Nebraska Revised Statute 25-1109

Chapter 25 Section 1109


Cause submitted; action and conduct of jury.

When the case is finally submitted to the jury, they may decide in court or retire for deliberation. If they retire, they must be kept together in some convenient place, under the charge of an officer, until they agree upon a verdict, or are discharged by the court, subject to the discretion of the court to permit them to separate temporarily at night and at their meals. The officer having them under his charge shall not suffer any communication to be made to them, or make any himself, except to ask them if they have agreed upon their verdict, unless by order of the court, and he shall not, before the verdict is rendered, communicate to any person the state of their deliberations or the verdict agreed upon.


  • R.S.1867, Code § 285, p. 442;
  • R.S.1913, § 7848;
  • C.S.1922, § 8792;
  • C.S.1929, § 20-1109;
  • R.S.1943, § 25-1109.


  • Where bailiff in charge of jury learned that certain juror was voting for acquittal and thereupon went into jury room and by his attitude and statements influenced juror, a new trial was required. Bramlett v. State, 129 Neb. 180, 261 N.W. 166 (1935).

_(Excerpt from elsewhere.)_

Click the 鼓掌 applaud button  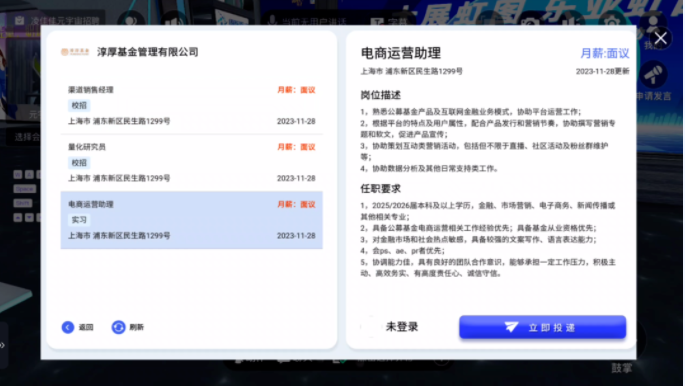[622, 368]
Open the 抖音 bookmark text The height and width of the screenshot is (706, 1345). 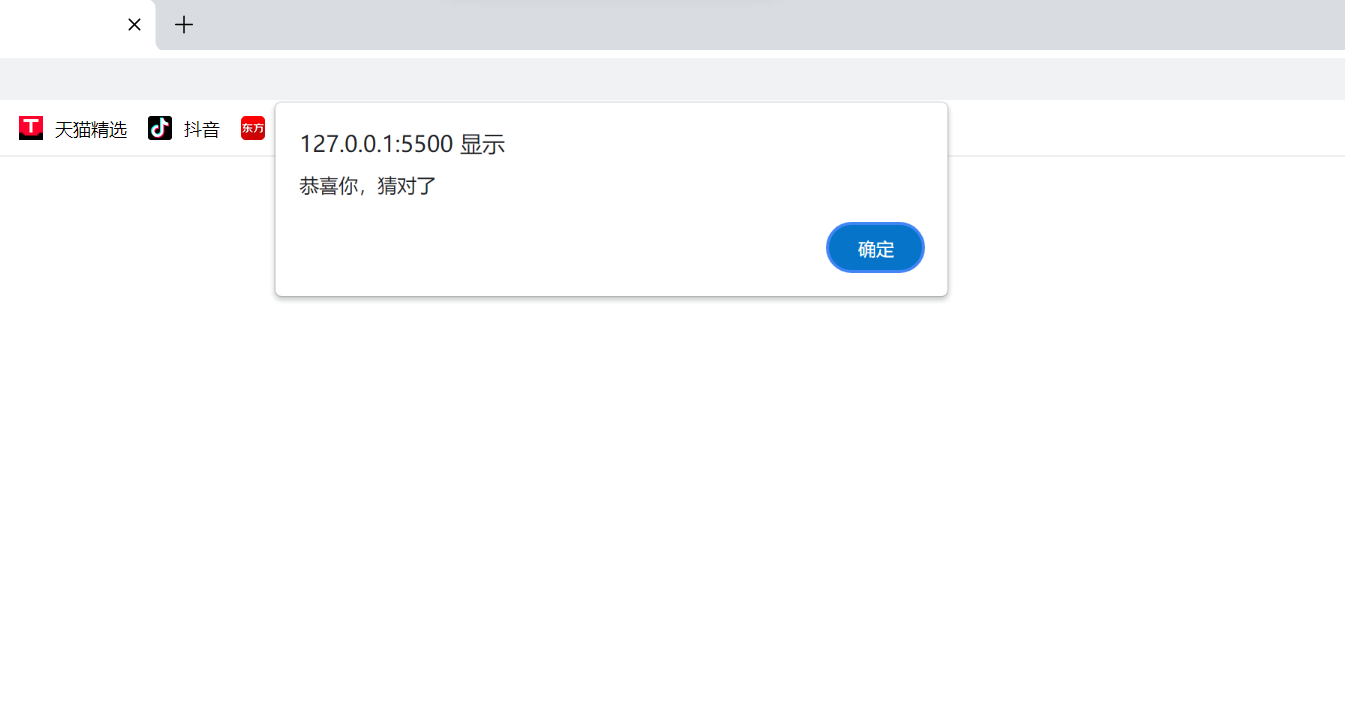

  • Allowing jury to separate temporarily during the night is a salutary provision for comfort of jury and permissible at discretion of trial judge. Wiegand v. Lincoln Traction Co., 123 Neb. 766, 244 N.W. 298 (1932).

  • Fact that there were law reports, with markers therein at cases similar to the case in trial, in jury room, was not error in absence of showing that some juror read them. In re Estate of Wilson, 114 Neb. 593, 208 N.W. 961 (1926).

  • It is duty of jury to follow instructions given by court. Union State Bank v. Hutton, 62 Neb. 664, 87 N.W. 533 (1901); Barton v. Shull, 62 Neb. 570, 87 N.W. 322 (1901).

  • It was error for juror to state to fellow jurors facts within his own knowledge. Ewing v. Hoffine, 55 Neb. 131, 75 N.W. 537 (1898).

  • It is not reversible error to leave jury in charge of deputy sheriff not specially sworn for that purpose. Deranlieu v. Jandt, 37 Neb. 532, 56 N.W. 299 (1893).